### make monthly dataframe of mooring SITs and auxiliary data

In [1]:
from netCDF4 import Dataset
import numpy as np
import datetime
import matplotlib.pyplot as plt
import pandas as pd
from scipy.spatial.kdtree import KDTree
from pyproj import Proj, Transformer
from scipy.stats import linregress
import xarray as xr
import cartopy.crs as ccrs
import os
import glob
import scipy.io
import h5py
import cartopy
import tqdm
import warnings
warnings.filterwarnings("ignore")

  from scipy.spatial.kdtree import KDTree


In [2]:
def lonlat_to_xy(coords_1, coords_2, hemisphere, inverse=False):

    """Converts between longitude/latitude and EASE xy coordinates.
 
    Args:
        lon (float): WGS84 longitude
        lat (float): WGS84 latitude
        hemisphere (string): 'n' or 's'
        inverse (bool): if true, converts xy to lon/lat
 
    Returns:
        tuple: pair of xy or lon/lat values
    """

    EASE_Proj = {'n': 'EPSG:3408',
                 's': 'EPGS:3409'}
    
    WGS_Proj = 'EPSG:4326'
    
    for coords in [coords_1, coords_2]: assert isinstance(coords,(np.ndarray,list))

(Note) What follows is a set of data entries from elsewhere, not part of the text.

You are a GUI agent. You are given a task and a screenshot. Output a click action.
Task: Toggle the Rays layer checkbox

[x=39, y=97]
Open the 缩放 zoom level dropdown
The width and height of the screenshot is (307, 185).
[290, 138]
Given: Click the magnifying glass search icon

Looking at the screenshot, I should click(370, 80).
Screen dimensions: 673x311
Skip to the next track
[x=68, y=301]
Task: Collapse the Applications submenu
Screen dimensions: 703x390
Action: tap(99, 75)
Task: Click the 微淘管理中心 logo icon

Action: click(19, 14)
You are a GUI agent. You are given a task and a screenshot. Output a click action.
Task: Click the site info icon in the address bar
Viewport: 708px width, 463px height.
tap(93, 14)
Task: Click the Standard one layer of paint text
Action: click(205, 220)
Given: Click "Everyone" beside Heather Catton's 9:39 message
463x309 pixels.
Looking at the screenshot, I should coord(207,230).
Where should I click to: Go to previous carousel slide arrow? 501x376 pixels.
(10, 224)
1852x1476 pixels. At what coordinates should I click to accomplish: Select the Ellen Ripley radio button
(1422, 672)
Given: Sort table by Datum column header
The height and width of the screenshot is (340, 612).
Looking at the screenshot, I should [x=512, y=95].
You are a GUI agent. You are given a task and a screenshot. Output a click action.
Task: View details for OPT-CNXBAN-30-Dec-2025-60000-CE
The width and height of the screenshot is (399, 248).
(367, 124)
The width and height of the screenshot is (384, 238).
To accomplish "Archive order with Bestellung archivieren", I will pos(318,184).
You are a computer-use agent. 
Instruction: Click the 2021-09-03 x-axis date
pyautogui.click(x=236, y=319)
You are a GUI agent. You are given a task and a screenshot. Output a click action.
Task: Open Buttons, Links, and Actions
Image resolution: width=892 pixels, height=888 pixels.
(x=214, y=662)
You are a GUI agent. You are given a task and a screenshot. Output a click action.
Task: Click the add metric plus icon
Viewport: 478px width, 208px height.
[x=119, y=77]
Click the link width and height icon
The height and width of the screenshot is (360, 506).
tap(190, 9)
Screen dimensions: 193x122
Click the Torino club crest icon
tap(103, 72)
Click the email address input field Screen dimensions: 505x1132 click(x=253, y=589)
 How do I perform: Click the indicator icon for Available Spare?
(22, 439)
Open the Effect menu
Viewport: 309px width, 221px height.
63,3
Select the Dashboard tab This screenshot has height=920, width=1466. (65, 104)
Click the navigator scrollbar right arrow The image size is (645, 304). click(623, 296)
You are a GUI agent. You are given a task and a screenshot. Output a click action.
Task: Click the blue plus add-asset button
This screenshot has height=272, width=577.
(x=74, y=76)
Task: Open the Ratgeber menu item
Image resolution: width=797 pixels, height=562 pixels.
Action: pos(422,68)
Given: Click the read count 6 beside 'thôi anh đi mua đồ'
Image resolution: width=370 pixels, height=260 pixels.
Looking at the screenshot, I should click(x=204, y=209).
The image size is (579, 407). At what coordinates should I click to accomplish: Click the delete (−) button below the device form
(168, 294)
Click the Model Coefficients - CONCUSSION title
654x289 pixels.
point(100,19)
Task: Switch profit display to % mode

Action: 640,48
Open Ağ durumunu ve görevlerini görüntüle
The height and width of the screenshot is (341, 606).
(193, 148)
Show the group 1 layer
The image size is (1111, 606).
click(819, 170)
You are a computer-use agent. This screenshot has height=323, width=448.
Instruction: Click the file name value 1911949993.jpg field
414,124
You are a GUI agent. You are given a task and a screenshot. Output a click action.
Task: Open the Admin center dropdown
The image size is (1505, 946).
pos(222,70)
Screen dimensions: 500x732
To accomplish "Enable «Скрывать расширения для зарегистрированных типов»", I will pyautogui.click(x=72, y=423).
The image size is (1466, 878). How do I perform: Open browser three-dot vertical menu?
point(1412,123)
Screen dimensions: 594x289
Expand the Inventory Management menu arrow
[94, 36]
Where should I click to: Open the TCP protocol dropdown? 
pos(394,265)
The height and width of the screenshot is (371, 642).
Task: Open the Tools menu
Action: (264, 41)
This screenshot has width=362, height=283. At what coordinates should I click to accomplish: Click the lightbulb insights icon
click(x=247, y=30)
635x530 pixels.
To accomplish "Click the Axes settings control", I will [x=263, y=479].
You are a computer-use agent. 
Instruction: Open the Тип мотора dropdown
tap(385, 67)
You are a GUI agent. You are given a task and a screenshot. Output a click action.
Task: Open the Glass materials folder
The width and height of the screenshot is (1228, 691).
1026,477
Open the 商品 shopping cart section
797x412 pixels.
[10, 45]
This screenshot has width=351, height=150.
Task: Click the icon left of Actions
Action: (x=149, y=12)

    if inverse == False: # lonlat to xy
        
        lon, lat = coords_1, coords_2
        
        transformer = Transformer.from_crs(WGS_Proj, EASE_Proj[hemisphere])
        
        x, y = transformer.transform(lat, lon)
        
        return (x, y)

    else: # xy to lonlat
        
        x, y = coords_1, coords_2
        
        transformer = Transformer.from_crs(EASE_Proj[hemisphere], WGS_Proj)
        
        lat, lon = transformer.transform(x, y)
        
        return (lon, lat)

### load auxiliary daily data and combine into monthly dataframe

In [3]:
### daily icetype on EASE grid
datapath = '/Users/carmennab/Dropbox/alpha_retracker/data/'
icetype = Dataset(datapath+'auxiliary/icetype_01012010-30042021.nc')['Ice Type']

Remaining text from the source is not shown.